GIVEN REQUEST 1 — Please update the records from the line containing "Open the Strategies dollar sign icon" down through the line containing "pyautogui.click(x=260, y=26)", replacing "dollar sign" with "currency" and keeping everything else unchanged. Return only those lines, leaving out the pictures.

--- start DOCUMENT PASSAGE ---

Shy’an G isn’t looking to be stereotyped, nor does she seem interested in people’s expectations of her anymore. For this very reason, the rapper seeks to be versatile in not only her sound but in her lyricism as well. From political activism to her own personal struggles, Shy’an G’s latest effort is as candid and sincere as a true emcee can get.
I recently got the chance to sit down with East Bay rapper Shy’an G to discuss her new project, “The Reset.” The five-track EP represents Shy’an G’s growth as an artist and the journey to a new era in her life. Although she was originally a part of YR Media’s Remix Your Life program when she was a teenager, her interest in hip-hop began at the tender young age of nine. Since then, she’s graduated college, opened up for her idols and even rapped in cyphers internationally. At 23, the rapper has been mastering her craft for over a decade, and she’s ready to share her evolution with the world.
How old were you when you first joined Remix Your Life and how did that relationship come about?
Well, I was fifteen. I was downstairs learning how to make beats in the CORE program. And one of the former Remix Your Life program directors approached me about coming to a writer’s workshop and initially I always wanted to go into the studio. So I figured it was a way for me to make it to the studio. That lead to me developing strong relationships with people in that program.
In what ways did RYL influence your artistry?
It influenced my artistry by showing me how to practice and develop rhyme schemes and how to study rhyme schemes. How to study music that exemplifies particular rhyme schemes and poetry techniques. It informed me to want to approach all of my lyrics as also poetry from that point on.
What does your relationship with RYL’s A&R team consist of? How is it working with RYL now versus being in the program when you first started?
It consists of fresh perspectives. I’m learning about how to develop my brand and my professionalism as an artist from an older generation and a younger generation at the same time. I would say RYL has turned more into a production-based company where the focus is on making music.
What inspired you to rap and write?
The moment that first inspired me to rap and write, I would have to say was when I saw a young girl performing at a Fourth of July festival. I was like nine years old. I think she was like 13 and she was rapping and singing, and I thought it was so cool and I wanted to do it to. I went up to her I got her autograph and just started, like as soon as I went back to school. That’s when I just started listening to 2Pac and Biggie, and kind of studying them first, that’s when I wrote my first raps.
When did you first start producing and what made you want to take it up?

--- end DOCUMENT PASSAGE ---
--- start TASK INPUTS ---

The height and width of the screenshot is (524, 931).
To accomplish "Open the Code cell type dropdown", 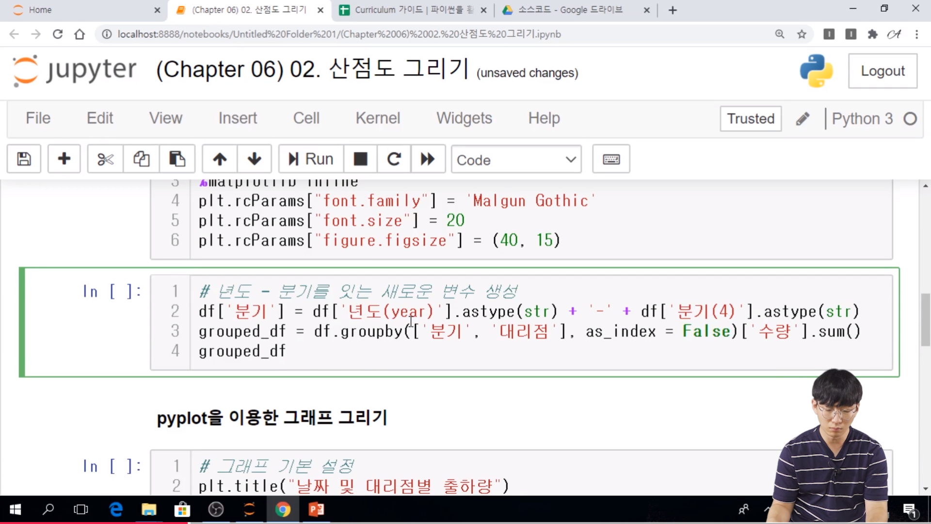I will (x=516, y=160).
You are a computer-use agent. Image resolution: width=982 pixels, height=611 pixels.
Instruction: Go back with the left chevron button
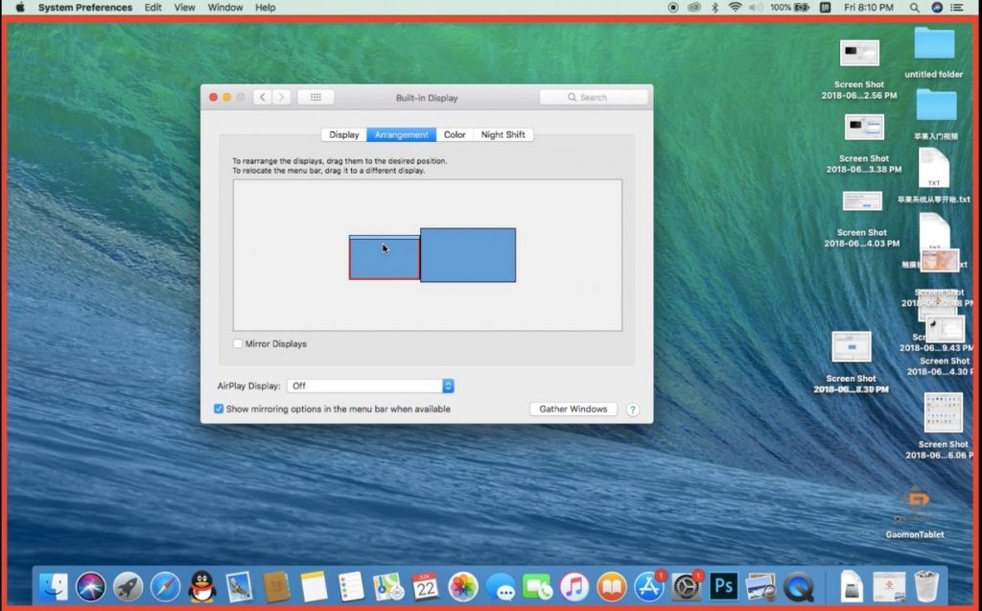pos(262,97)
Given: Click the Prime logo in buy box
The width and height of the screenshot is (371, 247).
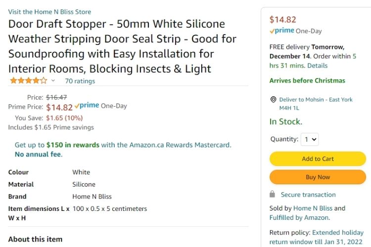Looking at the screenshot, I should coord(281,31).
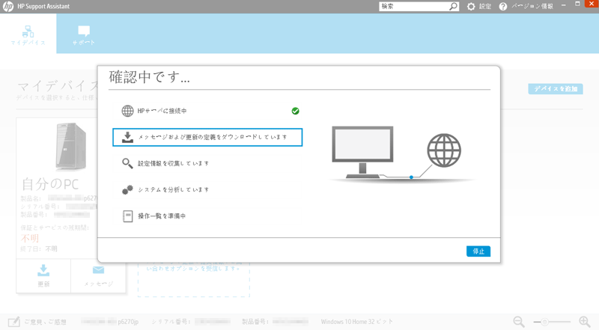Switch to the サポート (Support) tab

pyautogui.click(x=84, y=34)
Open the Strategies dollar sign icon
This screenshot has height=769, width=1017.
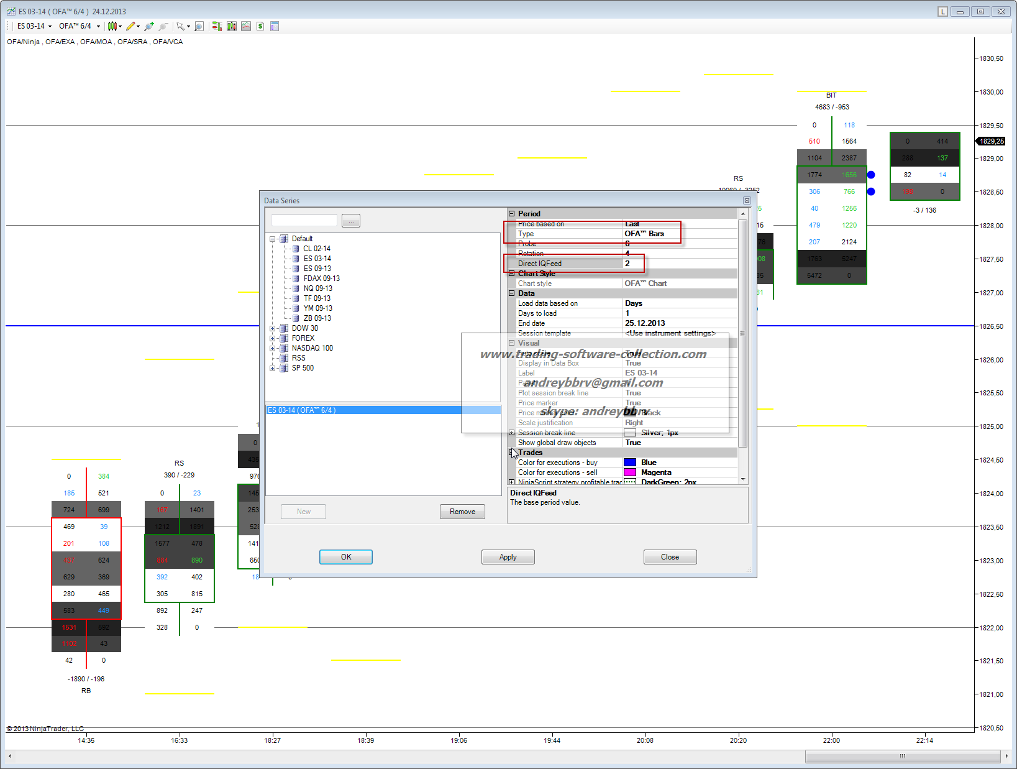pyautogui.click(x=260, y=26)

--- end TASK INPUTS ---
--- start TASK INPUTS ---

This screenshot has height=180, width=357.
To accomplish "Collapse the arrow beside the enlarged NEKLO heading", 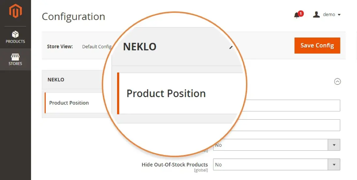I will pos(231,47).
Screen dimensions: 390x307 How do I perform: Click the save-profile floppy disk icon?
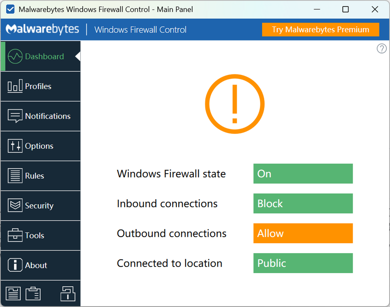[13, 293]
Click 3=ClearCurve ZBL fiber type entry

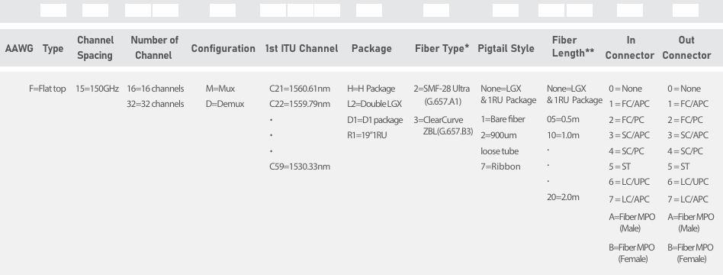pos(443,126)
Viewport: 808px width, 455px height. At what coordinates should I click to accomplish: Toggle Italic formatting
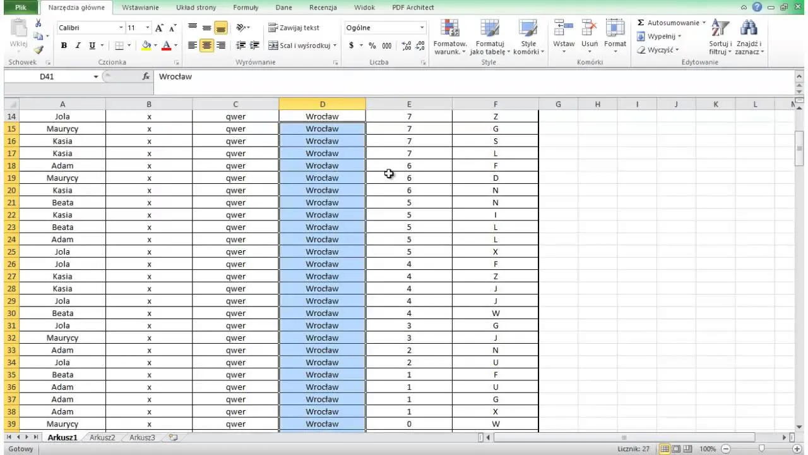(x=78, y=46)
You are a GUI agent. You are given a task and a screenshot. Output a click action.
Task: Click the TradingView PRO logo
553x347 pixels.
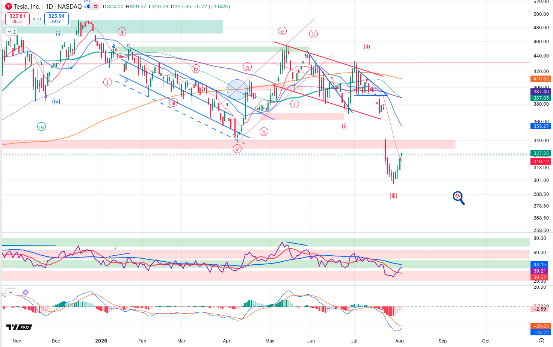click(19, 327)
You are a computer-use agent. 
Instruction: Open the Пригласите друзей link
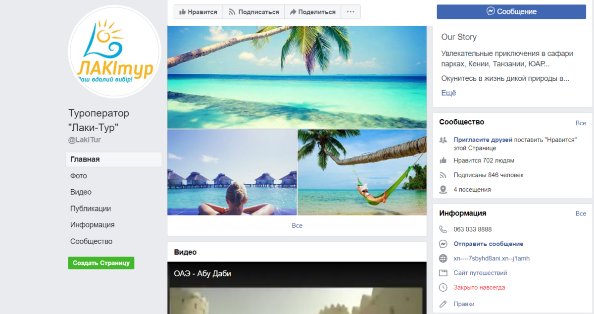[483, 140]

--- end TASK INPUTS ---

GIVEN REQUEST 2 — According to the interview, how old was Shy’an G when she first joined Remix Your Life?

EXPECTED OUTPUT 1 —
Open the Strategies currency icon
This screenshot has height=769, width=1017.
pyautogui.click(x=260, y=26)

EXPECTED OUTPUT 2 — She was fifteen.